Simply put, natural wine is wine created without adding or taking anything away. While traditional commercial winemakers remove the naturally occurring yeasts from the grape and add mass-produced yeasts to determine flavour, natural wines allow the grapes’ own yeasts to reflect a true taste of the terroir.

‘When we think of winemaking, we have a vision of a winemaker tending to their vines and pressing them into barrels in ancient caves. In reality, winemaking is just as much a victim of industrial farming as the sliced white loaf,’ explains Alex.

‘Commercial winemaking is standardised, homogenised and about control. Natural wine is what we commonly perceive to simply be wine – that is, fermented grape juice.’


Natural, low-intervention, raw, real: there are a lot of different terms being bandied about to describe this wine movement. Unlike organic or biodynamic products, there are no established organisations regulating the production of these wines, so what they’re called will depend on who you talk to.

‘Most producers would prefer not to call it natural wine at all,’ says Alex. ‘For them it’s just wine they’d rather the commercially manufactured wine be labelled as so.’


Sulphur dioxide (SO₂) is the pesky compound rumoured to cause those morning-after headaches and it’s used in commercial winemaking to kill bacteria and prevent oxidisation. The natural wine movement’s preference not to mess with the natural grape juice and add SO₂ is why these wines have been widely credited for their hangover-swerving assets. However, although most natural producers don’t add SO₂ as a matter of course, that doesn’t mean there won’t be any at all.

Alex explains: ‘SO₂ is a naturally occurring by-product of winemaking, so will always be present. Natural winemakers have a mixed reaction to adding additional SO₂; some use it sparingly – as has been done since the Romans burnt sulphur candles in amphora to sterilise the vessels – whereas others completely eschew its use.’


The language commonly used around natural wine tends to focus on words ending with ‘y’: funky, lively, juicy and, even, barnyard-y. But there’s a lip-smacking spectrum of flavours, styles and vintages to discover.

‘Natural wines are a great way to explore flavours you wouldn’t usually expect to find in wine,’ says Alex.

‘You could have two different producers who produce wildly different wines from the same grape variety – you wouldn’t see the same level of variation in commercial wine production.

‘It’s also a massive myth that natural wine can’t be aged. The industry has high overhead costs, so producers – usually small, independently owned businesses – are forced to release their wine for financial security.’

* _DATA SUPPLIED_
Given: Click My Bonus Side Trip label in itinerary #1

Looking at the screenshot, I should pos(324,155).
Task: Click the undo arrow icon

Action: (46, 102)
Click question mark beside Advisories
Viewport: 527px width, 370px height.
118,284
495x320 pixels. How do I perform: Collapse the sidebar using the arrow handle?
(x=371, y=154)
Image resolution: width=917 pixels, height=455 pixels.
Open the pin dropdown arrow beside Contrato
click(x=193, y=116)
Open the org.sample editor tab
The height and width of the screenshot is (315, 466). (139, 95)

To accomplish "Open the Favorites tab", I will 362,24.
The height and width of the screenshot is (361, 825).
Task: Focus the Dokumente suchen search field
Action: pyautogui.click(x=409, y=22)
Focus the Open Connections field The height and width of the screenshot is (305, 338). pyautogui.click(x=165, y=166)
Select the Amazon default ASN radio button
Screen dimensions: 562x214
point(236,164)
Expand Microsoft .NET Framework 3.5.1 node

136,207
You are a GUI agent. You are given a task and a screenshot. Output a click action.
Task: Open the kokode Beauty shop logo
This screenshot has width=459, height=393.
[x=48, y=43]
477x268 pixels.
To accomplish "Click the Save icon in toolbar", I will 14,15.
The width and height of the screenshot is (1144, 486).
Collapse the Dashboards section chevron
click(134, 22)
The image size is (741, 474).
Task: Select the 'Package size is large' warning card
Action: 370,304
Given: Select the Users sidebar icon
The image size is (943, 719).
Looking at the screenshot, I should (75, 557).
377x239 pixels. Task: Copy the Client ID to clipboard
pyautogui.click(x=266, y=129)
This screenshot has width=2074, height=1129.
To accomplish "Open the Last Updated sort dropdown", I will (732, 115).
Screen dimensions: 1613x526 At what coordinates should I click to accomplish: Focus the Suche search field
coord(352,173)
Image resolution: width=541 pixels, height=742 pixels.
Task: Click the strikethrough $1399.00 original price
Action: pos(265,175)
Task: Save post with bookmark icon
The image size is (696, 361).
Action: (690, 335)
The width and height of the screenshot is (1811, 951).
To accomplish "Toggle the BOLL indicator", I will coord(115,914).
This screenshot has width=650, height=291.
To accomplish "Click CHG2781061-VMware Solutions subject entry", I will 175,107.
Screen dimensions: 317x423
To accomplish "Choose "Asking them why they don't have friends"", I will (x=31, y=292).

* _QUESTIONS_
a) In the natural wine text, what do traditional commercial winemakers remove from the grape?
b) Return the part of the natural wine text from "The language commonly" to "commercial wine production.", copied word for word.
c) Sum up the natural wine text in three sentences.
The listing has nothing to do with any of this work.

* _SOLUTIONS BY TASK_
a) The naturally occurring yeasts.

b)
The language commonly used around natural wine tends to focus on words ending with ‘y’: funky, lively, juicy and, even, barnyard-y. But there’s a lip-smacking spectrum of flavours, styles and vintages to discover.

‘Natural wines are a great way to explore flavours you wouldn’t usually expect to find in wine,’ says Alex.

‘You could have two different producers who produce wildly different wines from the same grape variety – you wouldn’t see the same level of variation in commercial wine production.

c) Natural wine is made without adding or taking anything away, letting the grapes' own yeasts reflect the terroir, while commercial winemakers replace those yeasts with mass-produced ones. No established organizations regulate these wines, and although most natural producers don't add sulfur dioxide as a matter of course, some is always present as a by-product of winemaking. Natural wines offer a wide range of flavors and can differ widely between producers using the same grape, and the idea that they can't be aged is a myth.